═══ Records for this task ═══
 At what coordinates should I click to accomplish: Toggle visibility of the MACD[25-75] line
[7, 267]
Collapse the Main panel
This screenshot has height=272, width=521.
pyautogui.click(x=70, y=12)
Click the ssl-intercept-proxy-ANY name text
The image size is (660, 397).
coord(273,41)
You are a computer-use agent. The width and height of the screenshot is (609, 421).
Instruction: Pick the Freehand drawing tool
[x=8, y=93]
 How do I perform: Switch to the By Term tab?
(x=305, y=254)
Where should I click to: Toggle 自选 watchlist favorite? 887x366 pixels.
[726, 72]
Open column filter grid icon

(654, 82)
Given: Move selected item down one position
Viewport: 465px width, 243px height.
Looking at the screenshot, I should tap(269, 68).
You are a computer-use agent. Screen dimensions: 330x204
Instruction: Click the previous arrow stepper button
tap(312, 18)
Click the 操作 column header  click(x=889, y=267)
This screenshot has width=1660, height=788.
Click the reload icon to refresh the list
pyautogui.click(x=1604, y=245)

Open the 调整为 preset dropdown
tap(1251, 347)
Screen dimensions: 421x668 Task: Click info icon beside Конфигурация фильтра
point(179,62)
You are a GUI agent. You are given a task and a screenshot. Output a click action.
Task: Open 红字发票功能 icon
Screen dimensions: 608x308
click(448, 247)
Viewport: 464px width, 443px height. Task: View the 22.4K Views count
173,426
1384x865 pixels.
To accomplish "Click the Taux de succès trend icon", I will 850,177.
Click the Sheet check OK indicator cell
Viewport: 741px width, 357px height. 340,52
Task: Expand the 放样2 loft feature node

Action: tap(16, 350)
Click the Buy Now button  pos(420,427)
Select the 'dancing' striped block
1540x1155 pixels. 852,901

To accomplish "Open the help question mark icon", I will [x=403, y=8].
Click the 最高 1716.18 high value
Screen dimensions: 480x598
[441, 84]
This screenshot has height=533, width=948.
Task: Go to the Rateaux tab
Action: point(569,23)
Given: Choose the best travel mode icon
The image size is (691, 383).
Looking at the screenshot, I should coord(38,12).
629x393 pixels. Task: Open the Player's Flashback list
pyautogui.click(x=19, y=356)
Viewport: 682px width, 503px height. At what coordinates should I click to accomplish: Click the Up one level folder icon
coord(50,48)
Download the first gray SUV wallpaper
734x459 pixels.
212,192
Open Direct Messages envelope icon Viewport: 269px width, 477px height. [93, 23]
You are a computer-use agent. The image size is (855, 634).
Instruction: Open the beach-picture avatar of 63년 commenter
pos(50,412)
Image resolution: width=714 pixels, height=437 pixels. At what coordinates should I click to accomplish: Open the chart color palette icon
═══
**Exercise instructions:** Update all of the rows above by replacing "Screen dimensions" with "Screen size" and leaving everything else as it is.

**Worked answer:**
 At what coordinates should I click to accomplish: Toggle visibility of the MACD[25-75] line
[7, 267]
Collapse the Main panel
This screenshot has height=272, width=521.
pyautogui.click(x=70, y=12)
Click the ssl-intercept-proxy-ANY name text
The image size is (660, 397).
coord(273,41)
You are a computer-use agent. The width and height of the screenshot is (609, 421).
Instruction: Pick the Freehand drawing tool
[x=8, y=93]
 How do I perform: Switch to the By Term tab?
(x=305, y=254)
Where should I click to: Toggle 自选 watchlist favorite? 887x366 pixels.
[726, 72]
Open column filter grid icon

(654, 82)
Given: Move selected item down one position
Viewport: 465px width, 243px height.
Looking at the screenshot, I should tap(269, 68).
You are a computer-use agent. Screen size: 330x204
Instruction: Click the previous arrow stepper button
tap(312, 18)
Click the 操作 column header  click(x=889, y=267)
This screenshot has width=1660, height=788.
Click the reload icon to refresh the list
pyautogui.click(x=1604, y=245)

Open the 调整为 preset dropdown
tap(1251, 347)
Screen size: 421x668 Task: Click info icon beside Конфигурация фильтра
point(179,62)
You are a GUI agent. You are given a task and a screenshot. Output a click action.
Task: Open 红字发票功能 icon
Screen size: 608x308
click(448, 247)
Viewport: 464px width, 443px height. Task: View the 22.4K Views count
173,426
1384x865 pixels.
To accomplish "Click the Taux de succès trend icon", I will 850,177.
Click the Sheet check OK indicator cell
Viewport: 741px width, 357px height. 340,52
Task: Expand the 放样2 loft feature node

Action: tap(16, 350)
Click the Buy Now button  pos(420,427)
Select the 'dancing' striped block
1540x1155 pixels. 852,901

To accomplish "Open the help question mark icon", I will [x=403, y=8].
Click the 最高 1716.18 high value
Screen size: 480x598
[441, 84]
This screenshot has height=533, width=948.
Task: Go to the Rateaux tab
Action: point(569,23)
Given: Choose the best travel mode icon
The image size is (691, 383).
Looking at the screenshot, I should coord(38,12).
629x393 pixels. Task: Open the Player's Flashback list
pyautogui.click(x=19, y=356)
Viewport: 682px width, 503px height. At what coordinates should I click to accomplish: Click the Up one level folder icon
coord(50,48)
Download the first gray SUV wallpaper
734x459 pixels.
212,192
Open Direct Messages envelope icon Viewport: 269px width, 477px height. [93, 23]
You are a computer-use agent. The image size is (855, 634).
Instruction: Open the beach-picture avatar of 63년 commenter
pos(50,412)
Image resolution: width=714 pixels, height=437 pixels. At what coordinates should I click to accomplish: Open the chart color palette icon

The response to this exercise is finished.